I'm sure we can help with programming the desired operation involving the quaternions and vectors and whatever else is involved. Again, how much of this is the basic math/computation steps, and how much is specific to Excel. If I am going to help here, I will need a refresher on the exact matrix operations that are needed for this. I will probably inquire around and see if some of those who have been knowledgeable about these linear algebra topics in the past can chime in.

To my knowledge, Excel does not have a lot of built in functions for dealing with these higher math concepts. Excel has a few basic matrix functions (MMULT(), TRANSPOSE(), MINVERSE() and maybe a few others) for dealing with basic matrix operations. Things like dot products can be computed using a SUMPRODUCT() function. Most other matrix/vector operations would need to be built from the ground up. You can see the available built in functions here (most matrix functions are under math or engineering https://support.office.com/en-us/art...1-63f26a86c0eb ).

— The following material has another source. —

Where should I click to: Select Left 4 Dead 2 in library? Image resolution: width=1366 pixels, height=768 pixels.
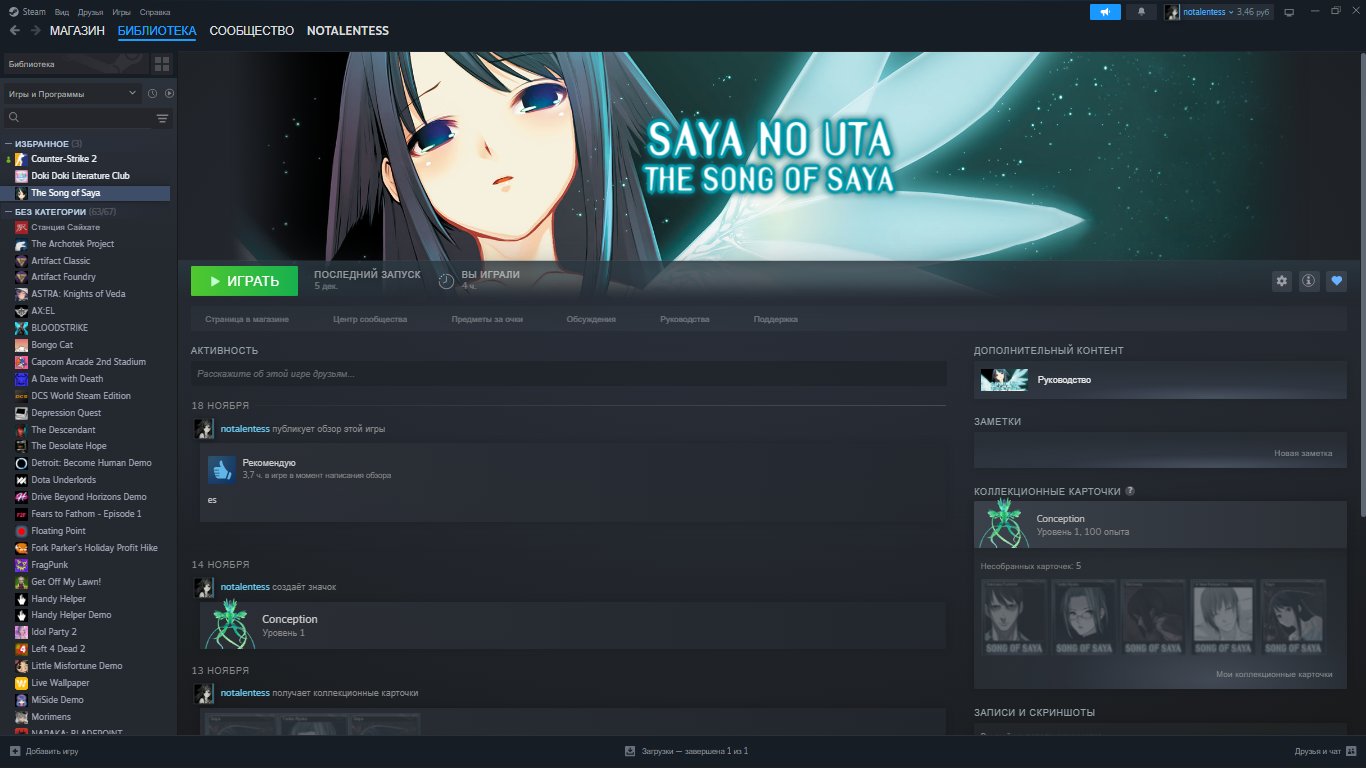(x=57, y=649)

If you are still looking for help with the math side of the problem, Wikipedia has a good page here: https://support.office.com/en-us/art...1-63f26a86c0eb I did not spend a lot of time trying to digest it all. I did not see anything that obviously fits easily in Excel's built in matrix operations, so I expect there will be some basic programming to get the matrix/vector operations correct, but once those are programmed in, they should work well.

Have you put some key words like "quaternion rotation" or similar into this site's search engine? I want to say that I have seen a few previous discussions about using quaternions before.